Stoicism and raising a puppy

Posted on June 8, 2021 by James Leslie

A month or two ago, my girlfriend, her brother and I went for a drive and came back with a puppy. My girlfriend had been wanting a puppy for many years; now that the day had come where she would get to take one home, she was beaming more than ever. When I lived in Scotland, my family raised and loved a yellow labrador (named Bobby), so I knew what to expect from the coming months. Or so I thought. Bobby came into my life when I was a mere 10 years old, so most of my memories of him are from the later stages in his life. My parents’ memories of this time will probably be better than mine. I have the occasional memory of Bobby chewing on the skirting boards and urinating behind the sofa, but apart from that, he is a dream dog in my mind.

The new puppy (Woody) makes me doubt the integrity of my previous memories. Woody is a chocolate labrador, with an apt name. Anything in our vicinity made of wood will end up suffering the misfortune of being chewed on. The list of casualties includes chairs, desks, tables, skirting boards, book shelves, notebooks and, of course, twigs and branches. This is only the list of his wooden feasts. Woody also has a real taste for plastic and metal, which unfortunately we found out when he chewed his way through my girlfriend’s bike’s chain guard.

This brings me to my first reflection on Stoicism. Keeping a puppy that tries to destroy everything in reach reminded me of the temporary nature of belongings. It is far too easy to forget that even though we purchase items, they don’t last forever.
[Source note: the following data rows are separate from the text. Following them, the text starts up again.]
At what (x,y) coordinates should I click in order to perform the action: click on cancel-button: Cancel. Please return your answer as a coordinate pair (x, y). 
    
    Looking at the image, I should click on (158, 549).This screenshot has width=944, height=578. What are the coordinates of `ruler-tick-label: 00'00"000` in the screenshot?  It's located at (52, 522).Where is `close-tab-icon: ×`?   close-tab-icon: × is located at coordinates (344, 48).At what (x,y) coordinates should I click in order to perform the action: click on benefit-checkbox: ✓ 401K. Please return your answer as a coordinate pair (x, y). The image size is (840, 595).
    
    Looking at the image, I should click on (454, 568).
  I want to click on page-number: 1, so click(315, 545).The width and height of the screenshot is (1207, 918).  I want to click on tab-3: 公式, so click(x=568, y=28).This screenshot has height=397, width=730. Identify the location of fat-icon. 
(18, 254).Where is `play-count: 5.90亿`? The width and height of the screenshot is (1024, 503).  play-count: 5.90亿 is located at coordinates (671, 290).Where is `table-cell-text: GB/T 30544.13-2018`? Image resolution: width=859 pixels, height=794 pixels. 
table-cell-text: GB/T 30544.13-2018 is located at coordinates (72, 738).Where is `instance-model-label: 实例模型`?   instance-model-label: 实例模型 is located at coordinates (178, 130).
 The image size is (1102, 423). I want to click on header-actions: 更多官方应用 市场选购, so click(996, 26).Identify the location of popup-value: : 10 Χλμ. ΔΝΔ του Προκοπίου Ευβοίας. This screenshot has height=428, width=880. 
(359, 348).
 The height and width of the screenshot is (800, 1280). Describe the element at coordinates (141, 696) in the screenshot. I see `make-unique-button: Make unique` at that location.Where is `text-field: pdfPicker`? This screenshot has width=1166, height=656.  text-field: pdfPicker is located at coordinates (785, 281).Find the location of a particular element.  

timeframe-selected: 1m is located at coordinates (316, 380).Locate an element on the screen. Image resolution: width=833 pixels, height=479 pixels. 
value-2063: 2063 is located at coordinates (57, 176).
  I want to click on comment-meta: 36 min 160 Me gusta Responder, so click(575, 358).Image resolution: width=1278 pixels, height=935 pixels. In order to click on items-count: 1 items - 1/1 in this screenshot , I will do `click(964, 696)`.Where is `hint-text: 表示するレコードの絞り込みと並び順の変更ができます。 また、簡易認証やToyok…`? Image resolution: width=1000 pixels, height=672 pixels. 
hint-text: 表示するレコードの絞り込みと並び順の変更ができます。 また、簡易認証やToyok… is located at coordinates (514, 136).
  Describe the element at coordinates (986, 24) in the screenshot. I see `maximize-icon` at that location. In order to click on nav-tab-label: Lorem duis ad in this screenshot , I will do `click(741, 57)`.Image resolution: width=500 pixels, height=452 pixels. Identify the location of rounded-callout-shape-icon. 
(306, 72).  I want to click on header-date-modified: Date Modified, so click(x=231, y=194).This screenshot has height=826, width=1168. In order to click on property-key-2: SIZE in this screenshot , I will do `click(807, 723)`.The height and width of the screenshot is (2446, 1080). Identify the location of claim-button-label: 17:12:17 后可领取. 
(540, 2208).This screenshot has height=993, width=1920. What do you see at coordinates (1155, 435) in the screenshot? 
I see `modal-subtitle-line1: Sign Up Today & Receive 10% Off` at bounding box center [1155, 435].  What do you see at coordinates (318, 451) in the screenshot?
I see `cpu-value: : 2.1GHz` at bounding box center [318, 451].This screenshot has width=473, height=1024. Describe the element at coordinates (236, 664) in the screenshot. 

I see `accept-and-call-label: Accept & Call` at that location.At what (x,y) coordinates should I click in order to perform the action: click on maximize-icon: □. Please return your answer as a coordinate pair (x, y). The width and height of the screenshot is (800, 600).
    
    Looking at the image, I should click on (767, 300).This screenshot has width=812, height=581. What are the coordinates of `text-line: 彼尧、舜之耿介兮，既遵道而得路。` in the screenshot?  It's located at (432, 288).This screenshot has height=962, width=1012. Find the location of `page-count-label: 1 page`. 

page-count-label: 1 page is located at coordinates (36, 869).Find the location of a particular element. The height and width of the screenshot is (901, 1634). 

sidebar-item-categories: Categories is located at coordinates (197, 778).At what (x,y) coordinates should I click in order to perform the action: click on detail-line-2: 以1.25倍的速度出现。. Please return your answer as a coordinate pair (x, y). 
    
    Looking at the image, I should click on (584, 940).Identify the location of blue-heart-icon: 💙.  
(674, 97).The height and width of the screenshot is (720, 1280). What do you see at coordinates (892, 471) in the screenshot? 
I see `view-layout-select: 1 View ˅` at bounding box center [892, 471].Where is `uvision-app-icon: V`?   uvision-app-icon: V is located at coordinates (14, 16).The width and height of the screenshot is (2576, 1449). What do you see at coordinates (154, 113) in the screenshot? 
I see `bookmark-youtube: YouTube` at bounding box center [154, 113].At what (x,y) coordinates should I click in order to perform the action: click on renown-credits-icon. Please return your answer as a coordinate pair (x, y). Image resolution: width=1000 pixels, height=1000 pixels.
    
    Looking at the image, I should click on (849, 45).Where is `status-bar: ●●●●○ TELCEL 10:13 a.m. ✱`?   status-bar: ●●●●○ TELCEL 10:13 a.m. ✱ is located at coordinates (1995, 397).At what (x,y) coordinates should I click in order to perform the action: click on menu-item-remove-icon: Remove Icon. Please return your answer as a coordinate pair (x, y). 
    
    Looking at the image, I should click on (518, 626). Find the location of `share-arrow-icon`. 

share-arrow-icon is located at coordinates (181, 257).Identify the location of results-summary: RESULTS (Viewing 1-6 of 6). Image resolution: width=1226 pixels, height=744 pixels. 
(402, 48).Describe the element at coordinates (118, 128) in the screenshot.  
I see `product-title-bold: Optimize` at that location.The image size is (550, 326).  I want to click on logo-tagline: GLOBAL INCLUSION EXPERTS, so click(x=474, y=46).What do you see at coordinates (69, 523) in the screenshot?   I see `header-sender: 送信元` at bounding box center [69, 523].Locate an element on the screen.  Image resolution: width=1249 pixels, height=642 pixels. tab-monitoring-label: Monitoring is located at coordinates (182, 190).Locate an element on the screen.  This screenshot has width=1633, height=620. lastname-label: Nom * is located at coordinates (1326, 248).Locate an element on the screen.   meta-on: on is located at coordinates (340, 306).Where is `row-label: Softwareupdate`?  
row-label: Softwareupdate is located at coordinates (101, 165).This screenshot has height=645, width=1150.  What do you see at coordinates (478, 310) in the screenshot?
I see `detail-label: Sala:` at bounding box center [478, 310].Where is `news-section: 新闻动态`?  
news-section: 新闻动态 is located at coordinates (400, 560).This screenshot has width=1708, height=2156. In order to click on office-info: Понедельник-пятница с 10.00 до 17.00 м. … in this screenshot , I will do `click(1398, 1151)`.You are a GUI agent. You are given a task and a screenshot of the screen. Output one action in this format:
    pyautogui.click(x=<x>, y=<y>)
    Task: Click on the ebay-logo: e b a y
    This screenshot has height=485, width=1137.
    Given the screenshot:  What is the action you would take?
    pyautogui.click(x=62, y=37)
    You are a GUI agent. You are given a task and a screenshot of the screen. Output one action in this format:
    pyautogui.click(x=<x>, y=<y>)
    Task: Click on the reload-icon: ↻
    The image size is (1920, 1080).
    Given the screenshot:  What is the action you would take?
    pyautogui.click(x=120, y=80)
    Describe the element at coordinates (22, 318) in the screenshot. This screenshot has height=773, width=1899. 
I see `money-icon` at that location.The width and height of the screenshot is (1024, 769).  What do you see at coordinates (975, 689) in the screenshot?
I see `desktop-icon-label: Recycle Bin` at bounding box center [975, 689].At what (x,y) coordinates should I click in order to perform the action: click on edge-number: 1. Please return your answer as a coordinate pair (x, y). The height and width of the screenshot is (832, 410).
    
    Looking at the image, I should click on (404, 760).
Even if they do out last us, we don’t take them with us. We should appreciate what we have while we have it.

My second reflection is about anger. Before Woody came into my life, I thought that I was very hard to anger: I can’t remember a recent time that felt really angry. Now though, it seems like every day my anger rises to the surface. This usually happens when Woody thinks it’s a good idea to go around trying to eat everything in the house, including computer cables. When this happens, I have a real desire to punish Woody, but really this is only anger trying to take control. Punishment in the form of yelling or hitting serves no good, even in trying to get Woody’s behaviour to change. Some say that it can even reinforce the behaviour. The only reason I have a desire to punish him is because of the anger that bubbles up. The only purpose it serves is as a release for me. I need to accept that chewing is a part of his nature, especially now that he is teething. The best thing to do is to try and redirect his attention to one of his many toys, designed for withstanding his mighty chomp. When he can’t be redirected, it’s time for him to sleep.

When my girlfriend and I were planning living with a new dog, I didn’t think that Stoic values would be an important factor in raising it. I am glad that I was wrong.

Attached is a picture of the (not so little) Woody. Today, he has been a real star of a puppy and as I type this, he is fast asleep in his bed.